Materials and Methods

Materials

Gluconoacetobacter xylinus (ATCC 23770), Pseudomonas aeruginosa (NCIMB 8295), and Staphylococcus aureus (NCIMB 6571) were obtained from the University of Wolverhampton culture collection. Candida auris (NCF 8971) was obtained from the Public Health England Culture Collection, Porton Down, U.K. A stock culture of P. aeruginosa and S. aureus were resuscitated at 37 °C on tryptone soy agar (TSA) (Sigma-Aldrich, U.K.), G. xylinus at 30 °C on mannitol agar, and C. auris at 37 °C on Sabouraud Dextrose Agar (SDA). HS media was prepared following the standard protocol.51 Material for mannitol agar, SDA, and HS media were purchased from Lab M (U.K.). Tryptone soya broth (TSB), disodium phosphate, and citric acid were purchased from Sigma-Aldrich (U.K.). Overnight broth cultures were prepared in appropriate medium using the stock plates.

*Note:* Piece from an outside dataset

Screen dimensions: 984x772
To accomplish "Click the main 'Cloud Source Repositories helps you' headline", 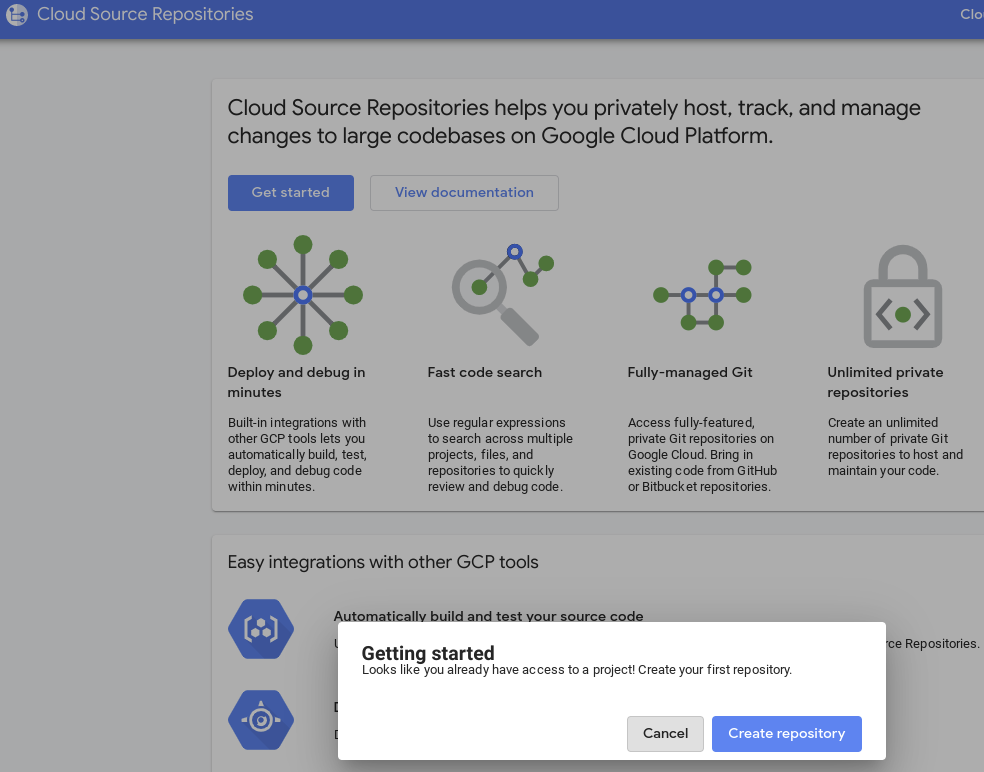I will click(x=574, y=121).
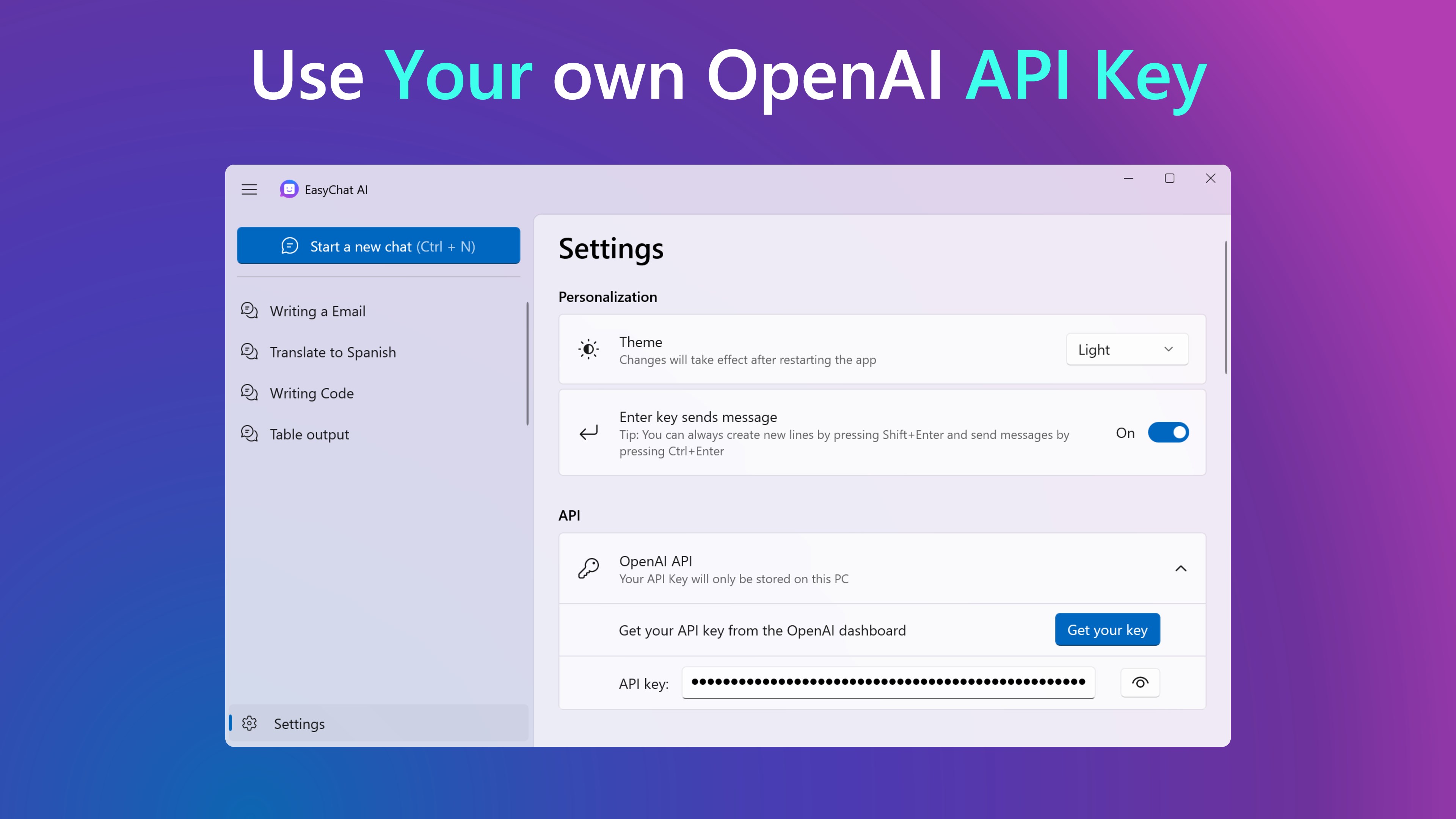
Task: Reveal the API key with eye button
Action: coord(1139,683)
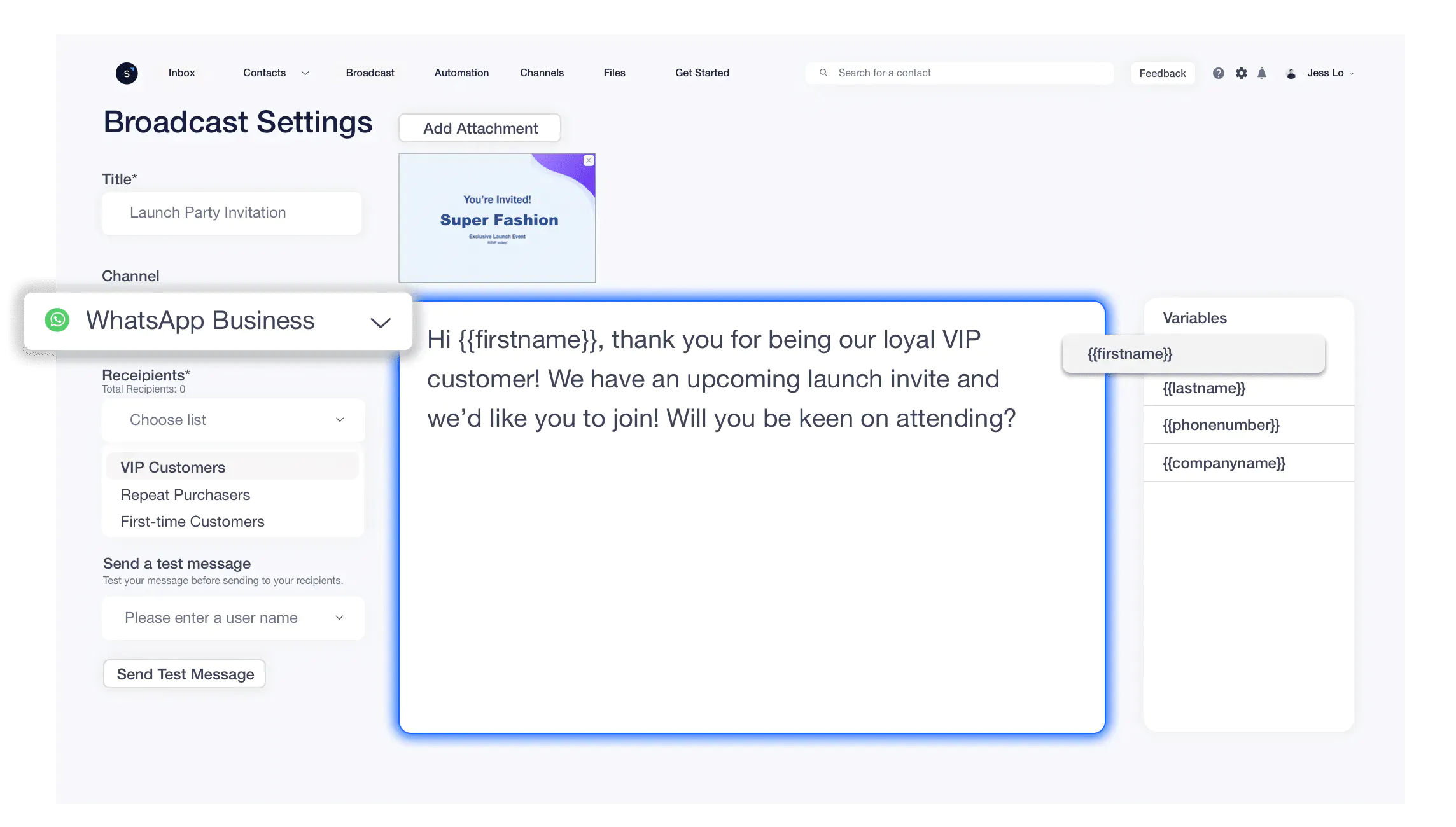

U251MG (U251), MSTO and Panc 1 cell lines were purchased from ATCC (U.K.). Defibrinated horse whole blood was purchased from TCS Biosciences Ltd.

Silver nitrate was purchased from Fischer Scientific (U.K.). Hydroxypropyl-β-cyclodextrin (parenteral grade) was kindly provided by Roquette (France). Curcumin and dimethyl sulfoxide (DMSO) (spectrophotometric grade) were purchased from Alfa Aesar (U.K.). Ringer tablets were purchased from Lab M (U.K.). Thiazolyl Blue Tetrazolium Bromide (MTT), sodium bicarbonate, and 2,2-diphenyl-1-picrylhydrazyl (DPPH) were purchased from Sigma-Aldrich (U.K.). Sodium chloride 0.9% (w/v) (normal saline, intravenous infusion) was purchased from Baxter, U.K. Sodium hydroxide was purchased from Acros Organics (U.K.). NaCl (5.8 g/L) and glycine (7.6 g/L) for preparing Sorensen’s glycine buffer were purchased from Sigma-Aldrich, U.K. Trypsin was purchased from Lonza (Belgium). Dulbecco’s Modified Eagle’s Medium (DMEM), fetal bovine serum (FBS), l-glutamine, and antibiotic antimycotic were purchased from Gibco (U.K.).

Preparation of CUR:HPβCD Inclusion Complex

Inclusion complex was synthesized by the solvent evaporation method following the protocol previously reported.22 Briefly, CUR solution (0.79 g in 37.5 mL acetone) was added dropwise to the aqueous HPβCD solution (3.0 g in 12.5 mL deionized water) under constant stirring at room temperature for slow and complete evaporation of acetone. The sample was centrifuged, and the aqueous supernatant containing CUR:HPβCD inclusion complex was frozen after filtration and lyophilized.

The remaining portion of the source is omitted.